The money will be distributed to the 38 cities, seven villages, 21 townships, and 38 counties where recreational cannabis businesses are located.

“The revenue generated from marijuana taxes and fees is important to our local governments,” state Treasurer Rachael Eubanks said in a statement Thursday. “In this extraordinary time, our staff is working to get those payments to impacted municipalities and counties. Every dollar helps now.”

The excise tax also generated about $11.6 million for schools and $11.6 million for roads. The remaining $12.5 million will be used to cover the state’s start-up and administrative costs for operating the adult-use marijuana system.

“Infusing over $28,000 per retailer and microbusiness into local government budgets across the state is very impactful and shows how strong and successful the industry is becoming," said Andrew Brisbo, executive director of the state's Marijuana Regulatory Agency.

With 22 dispensaries, Washtenaw County will collect the most money from excise taxes – more than $616,000. Ann Arbor, with 17 dispensaries, will receive more than $476,000. Bay County will collect more than $420,000 for its 15 dispensaries.

Despite the allure of new tax revenues, fewer than 100 of the state’s 1,764 communities permit recreational marijuana sales.

The cash-strapped city of Detroit won't receive any of the 2020 money because it has not yet allowed recreational dispensaries to open. Beginning in January, Detroit finally began accepting applications for recreational dispensaries.
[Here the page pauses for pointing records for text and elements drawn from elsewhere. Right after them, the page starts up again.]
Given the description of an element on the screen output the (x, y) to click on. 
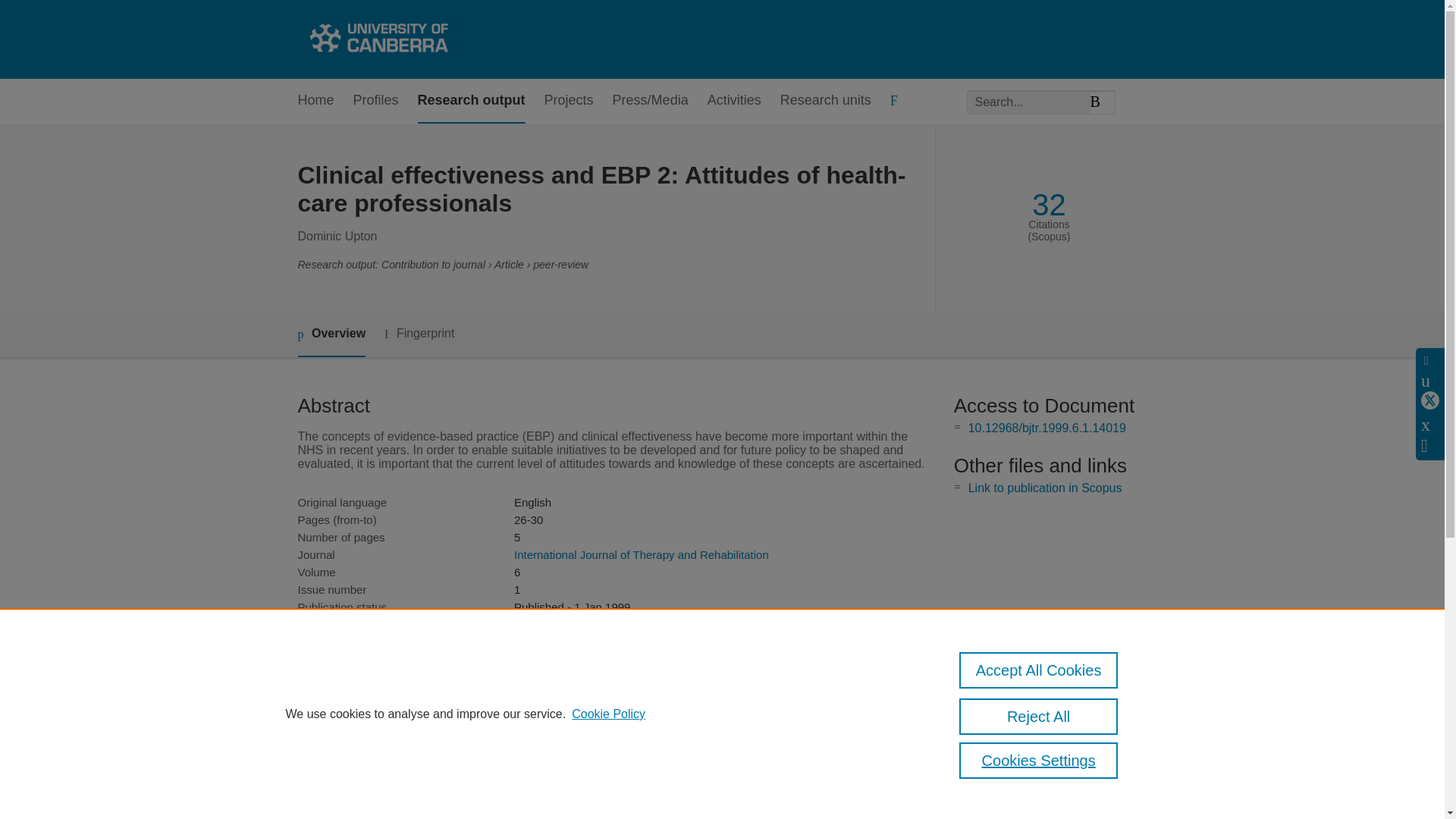
Link to publication in Scopus (1045, 487)
32 (1048, 204)
Overview (331, 334)
Projects (569, 100)
Activities (734, 100)
Research output (471, 100)
Research units (825, 100)
Profiles (375, 100)
International Journal of Therapy and Rehabilitation (640, 554)
Given the description of an element on the screen output the (x, y) to click on. 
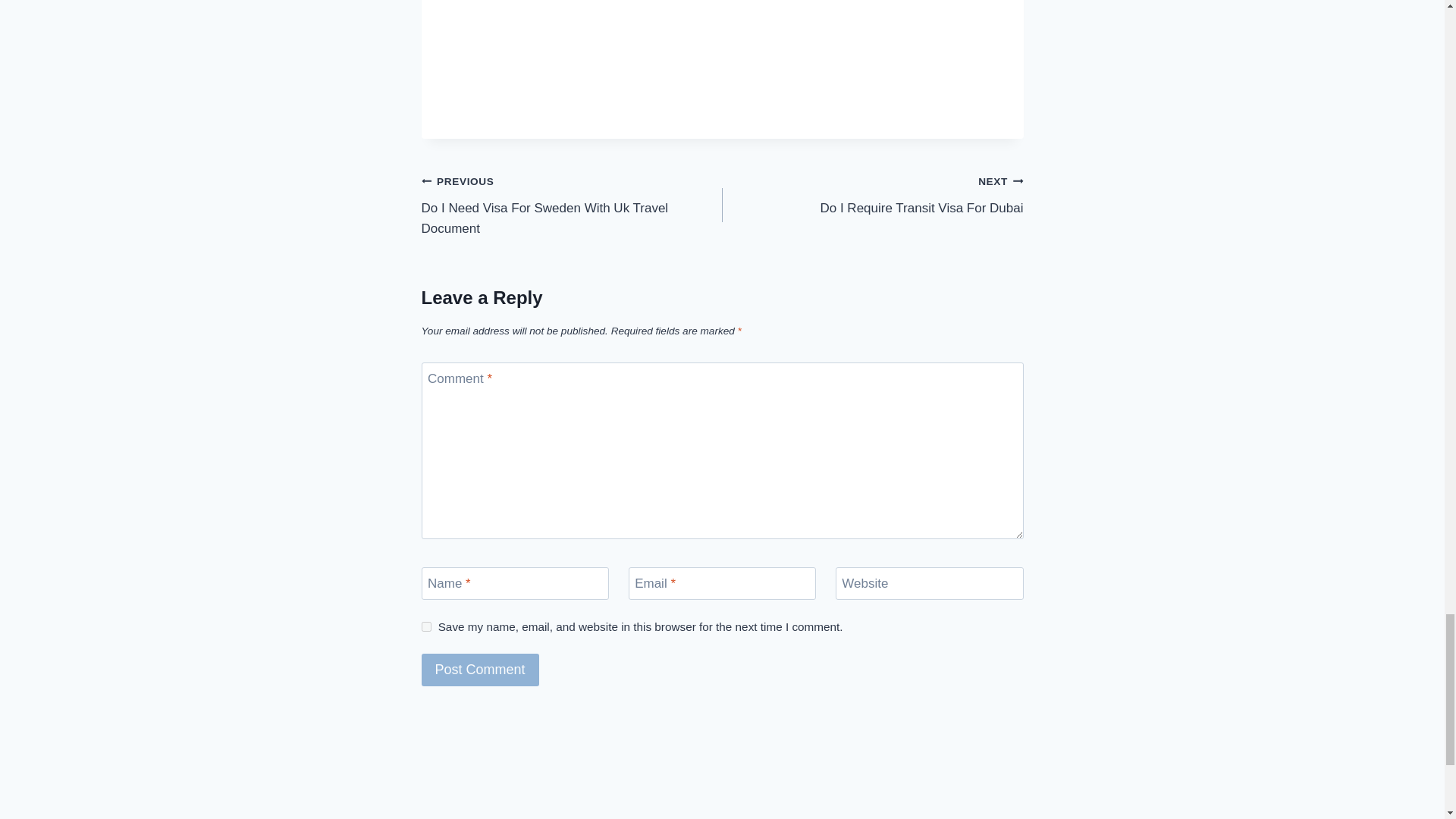
Post Comment (480, 669)
yes (426, 626)
Post Comment (572, 204)
Given the description of an element on the screen output the (x, y) to click on. 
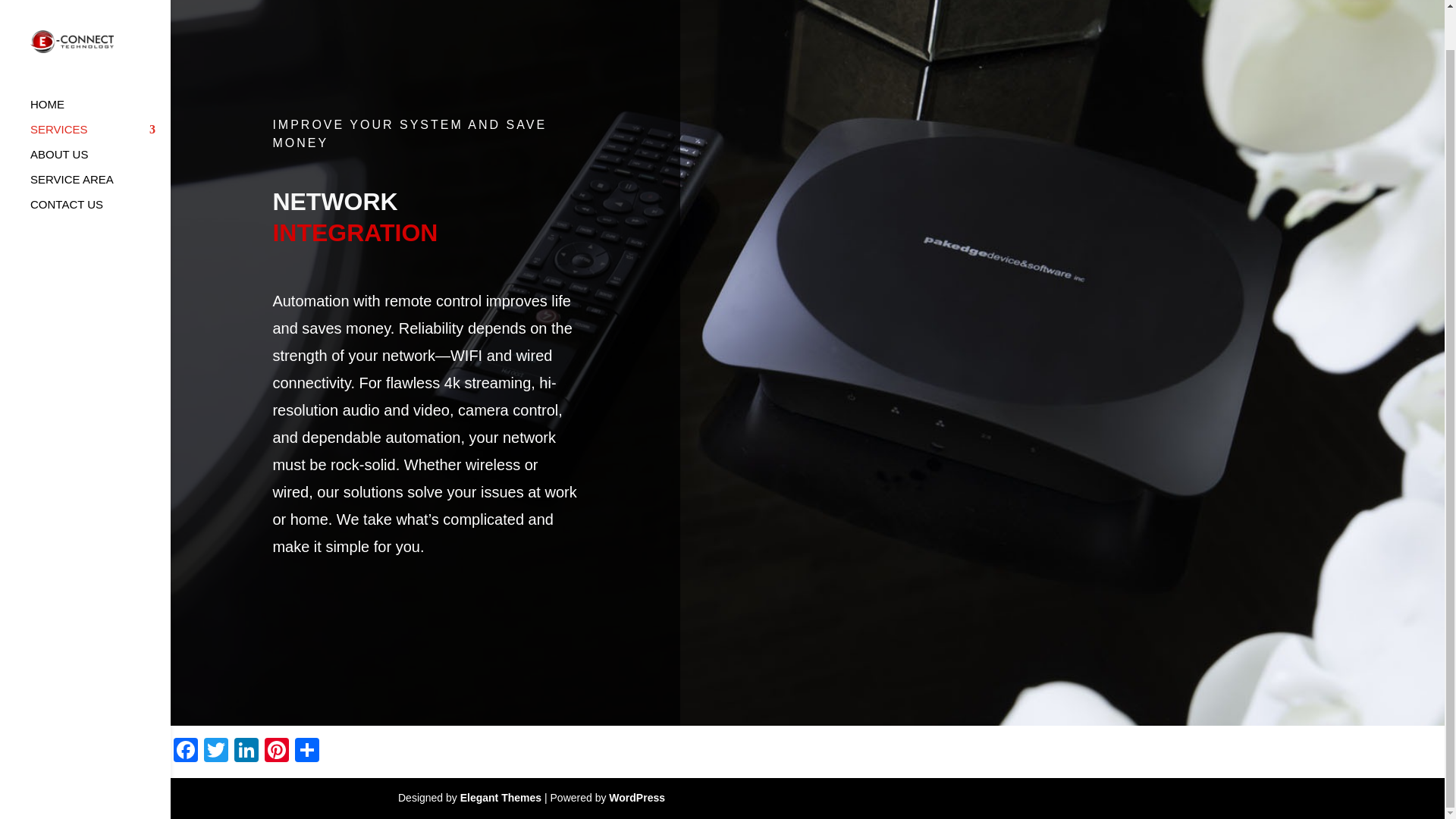
HOME (100, 69)
Twitter (215, 751)
LinkedIn (246, 751)
Premium WordPress Themes (500, 797)
WordPress (636, 797)
Elegant Themes (500, 797)
LinkedIn (246, 751)
Facebook (185, 751)
SERVICE AREA (100, 145)
SERVICES (100, 94)
Pinterest (277, 751)
Facebook (185, 751)
ABOUT US (100, 119)
Twitter (215, 751)
CONTACT US (100, 170)
Given the description of an element on the screen output the (x, y) to click on. 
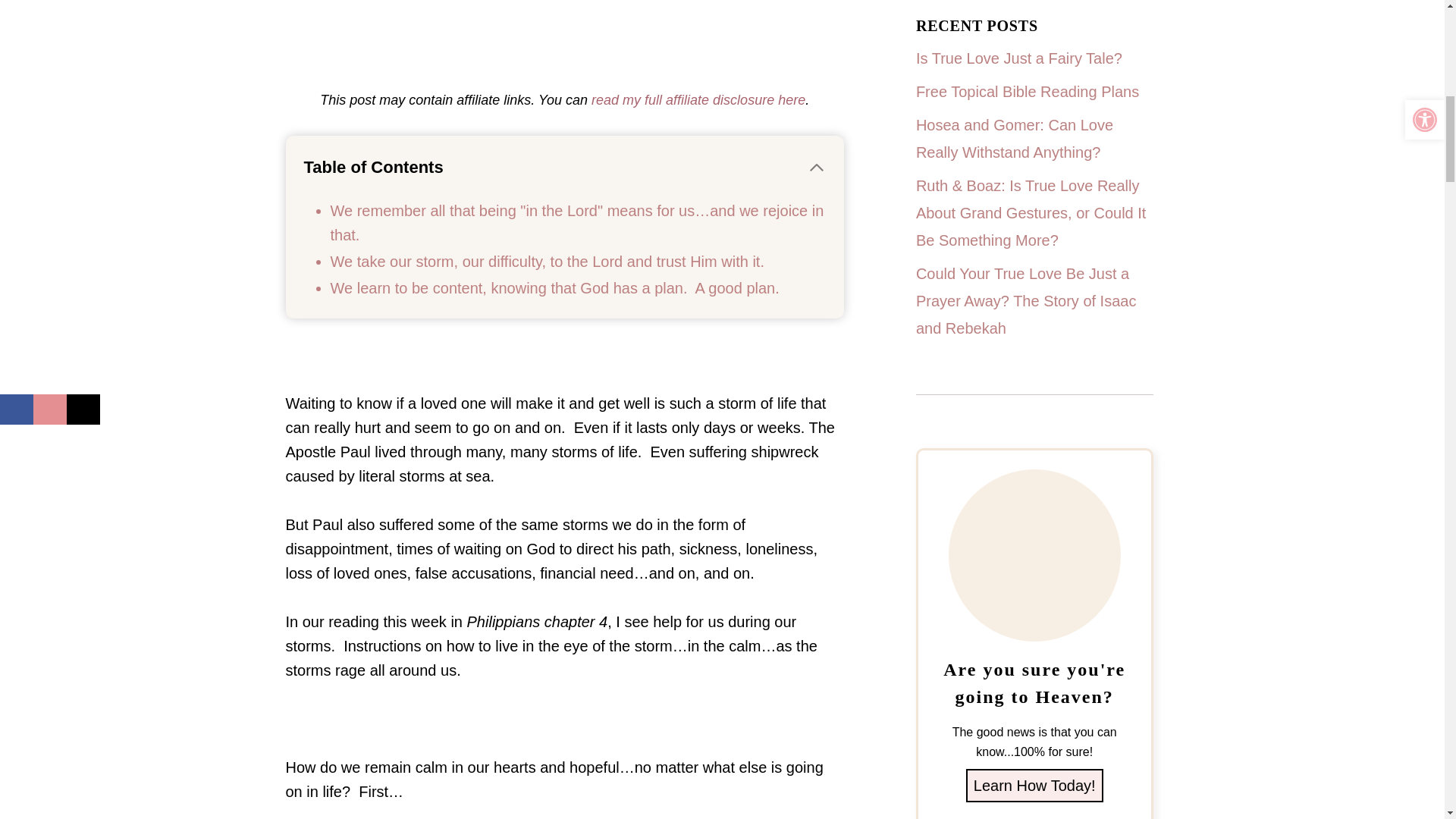
read my full affiliate disclosure here (698, 99)
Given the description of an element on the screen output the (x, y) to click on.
Recreational marijuana sales totaled more than $341 million in the fiscal year 2020, which ran from Oct. 1, 2019, to Sept. 30, 2020. The adult-use market launched on Dec. 1, 2019.

Unlike medical cannabis, recreational marijuana has a 10% excise tax and a 6% sales tax. Excise tax revenue goes to local governments, schools, and roads.

In 2019, the Senate Fiscal Agency projected recreational marijuana would rack up $150 million in sales and excise taxes in the 2020-21 fiscal budget, which began in October. By 2022-23, the agency estimates the tax revenues will reach $262 million.

Since the sales of recreational marijuana became legal in December 2019, more than 175 recreational dispensaries have opened.